For Immediate Release: April 11, 2007
Contacts: Kerry Parke, kparke@hbs.edu, (617) 495-6931

HBS PROFESSOR RICHARD VIETOR INVESTIGATES HOW COUNTRIES COMPETE

New Book Offers Insight into How National Policies Affect Corporate Performance

How Countries Compete
How Countries Compete

BOSTON - Business and political leaders often talk about what their countries must do to grow their economies in today’s thoroughly globalized world. And the strategies that come out of these discussions will either make or break their efforts to drive and sustain growth, reduce poverty, accommodate urbanization, create jobs, and raise the standard of living. But what does it really mean for a country to compete in the world economy, and how can governments do it successfully?

In How Countries Compete: Strategy, Structure, and Government in the Global Economy, Harvard Business School Professor Richard H.K. Vietor shows how governments set direction and create the climate for developing a nation’s economy and nurturing profitable private enterprise. “Government strategy matters, and we all have a responsibility for effecting good government policy in our home countries,” he says.

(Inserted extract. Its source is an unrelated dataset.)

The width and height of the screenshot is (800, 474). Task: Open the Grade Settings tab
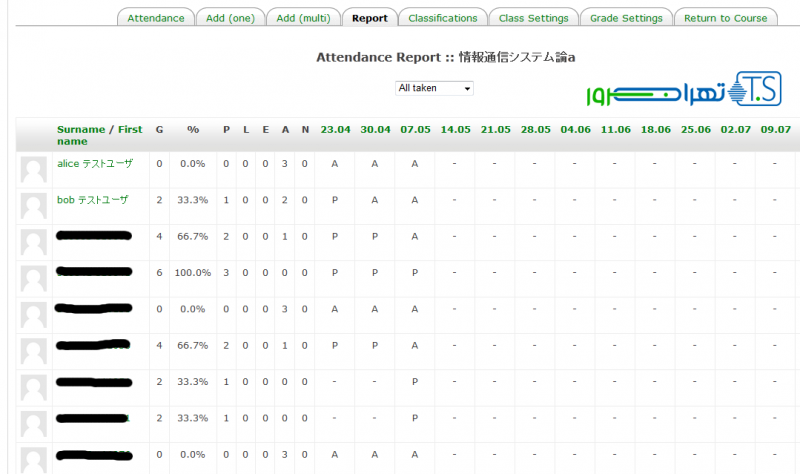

Vietor points out that in today’s hypercompetitive environment, government invariably provides many of the distinctive advantages that firms need in order to go head to head with rivals. These advantages include high savings and low interest rates for investment, sound property rights and good governance, a technologically motivated and committed workforce, a low rate of inflation, and a rapidly expanding domestic market.

Recently published by the Harvard Business School Press, How Countries Compete draws on history, economic analysis, and interviews with executives and officials around the globe to provide a rich and insightful examination of different government approaches to growth and development, looking at strategies that lead to both success and failure.

Individual chapters focus on the unique social, economic, cultural, and historical forces that shape individual governments’ approach to economic growth. Divided into three sections, the book analyzes:

  • Pathways to Asian High Growth: Japan, Singapore, China, and India
    This section explores the high-growth development strategies of these countries – strategies that have focused on export-led growth and the liberalization of previously closed systems. “In Asia we see strategies dependent on high savings and investment, including significant foreign investment,” says Vietor. “Wages are low, inflation is controlled, and government plays an active role in planning and implementing development strategies.”
  • The Difficulties of Structural Adjustment: Mexico, South Africa, Saudi Arabia, and Russia
    Here Vietor examines development trajectories that entail the deep structural adjustment of institutions, including Latin America’s recovery from debt crisis, the return of economic growth to sub-Saharan Africa, the impact of the Islamic resurgence in the Middle East, and the adjustment in Eastern Europe after the collapse of the Soviet Union. “When there are deep structural adjustments, countries’ trajectories – that is, their developmental pathways – have proved less successful,” he observes.
  • Deficits, Debt, and Stagnation: European Integration, Japan, and the United States
    According to Vietor, “It’s very important to explore the significant problems that these countries face with growth, economic competitiveness, and debt. We need to reexamine the idea that in market-driven economies such as the United States, a strong government can only hinder business success.”
“Drawing upon his long experience in Harvard Business School’s Business, Government, and the International Economy Unit, Richard Vietor illuminates the interaction between the economic performance of nations and government policy,” said Daniel Yergin, chairman of Cambridge Energy Research Associates. “How Countries Compete provides the framework that managers need to understand the trajectory of nations and to make their choices in the international economy.”

About the Author
Richard H.K. Vietor is the Senator John Heinz Professor of Environmental Management at Harvard Business School, where he teaches courses on the regulation of business and the international political economy. He received a B.A. in economics from Union College (1967), an M.A. in history from Hofstra University (1971), and a Ph.D. in history from the University of Pittsburgh (1975). He has been a member of the HBS faculty since 1978.

About Harvard Business School
Founded in 1908 as part of Harvard University, Harvard Business School (www.hbs.edu) is located in Boston and offers full-time programs leading to the MBA and doctoral degrees, as well as more than 40 Executive Education programs. With a faculty of more than 200 distinguished scholars, the School is dedicated to educating leaders who make a difference in the world. Its core focus is to shape the practice of business, build enduring knowledge, and effectively communicate important ideas. Harvard Business School is the world’s largest producer of business cases, a method of teaching pioneered by the School in the 1920s.